▶ **DATA PROVIDED**:

——

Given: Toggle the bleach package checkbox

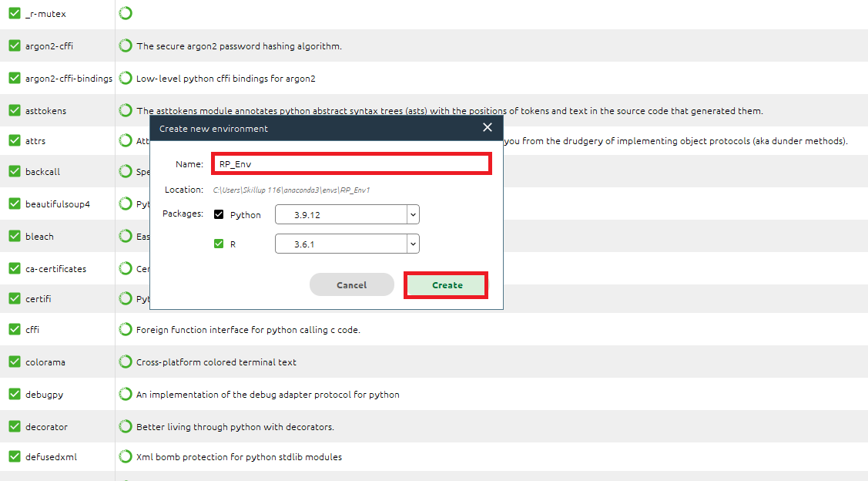Looking at the screenshot, I should [14, 237].
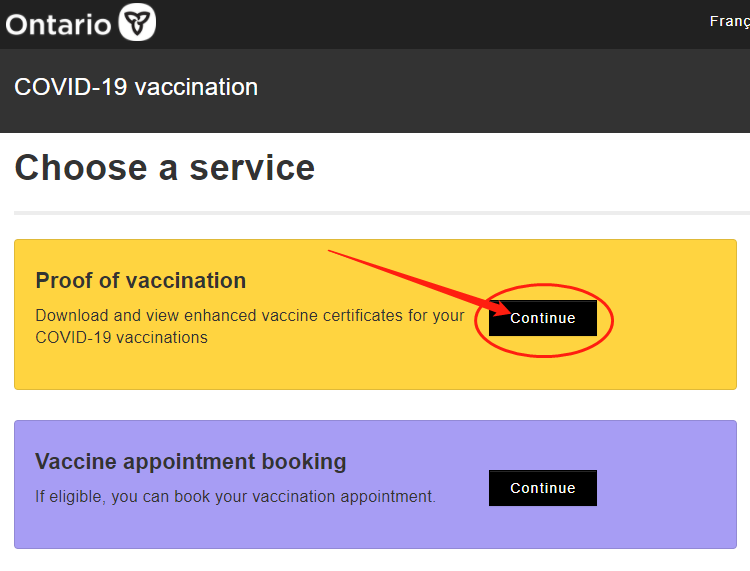Click the dark grey COVID-19 vaccination banner
750x571 pixels.
point(375,90)
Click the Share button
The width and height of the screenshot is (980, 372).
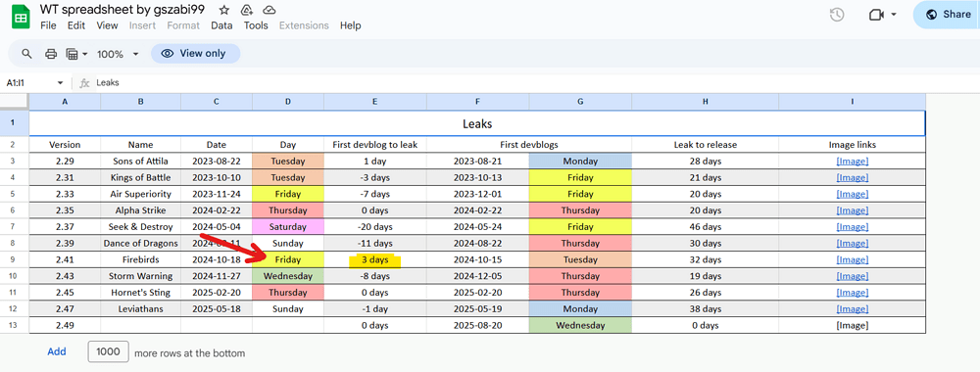pos(948,15)
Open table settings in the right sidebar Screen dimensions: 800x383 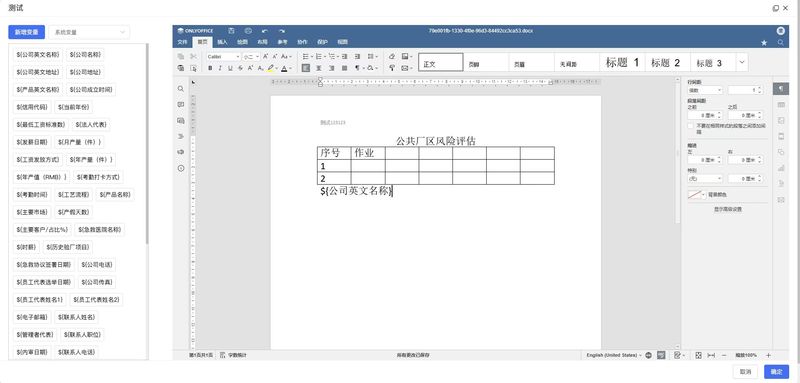pos(781,105)
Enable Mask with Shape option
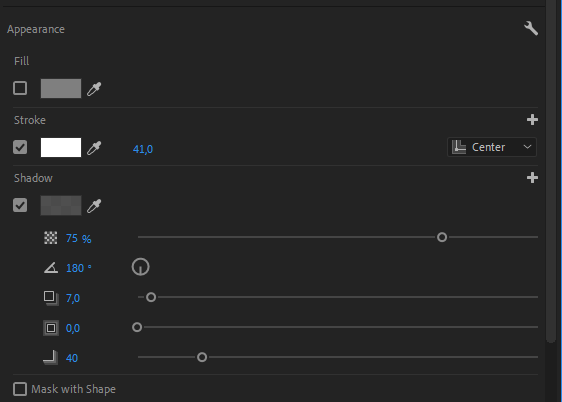 click(20, 389)
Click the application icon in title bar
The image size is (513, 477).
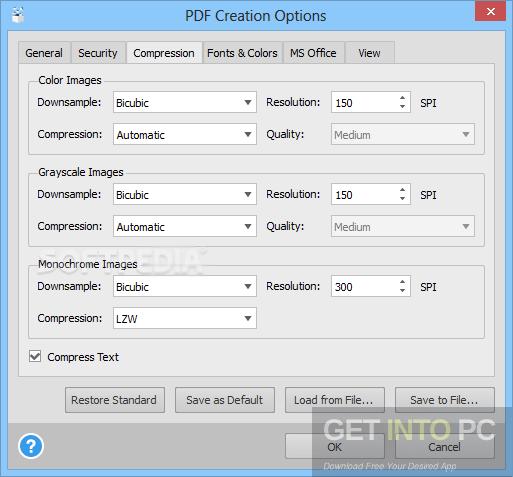point(18,15)
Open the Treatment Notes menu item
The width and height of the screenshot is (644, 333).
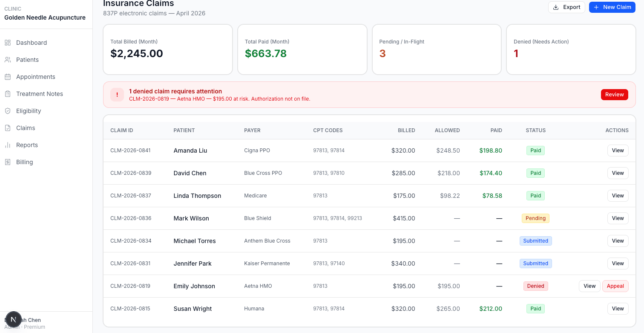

——

▶ **BRIEF**: Starting at the line that contains "Open the Treatment Notes menu item", please write out each line through the last line of the data, both ends included, and keep pictures out of the copy.

▶ **SOLUTION TO THIS TASK**:
Open the Treatment Notes menu item
The width and height of the screenshot is (644, 333).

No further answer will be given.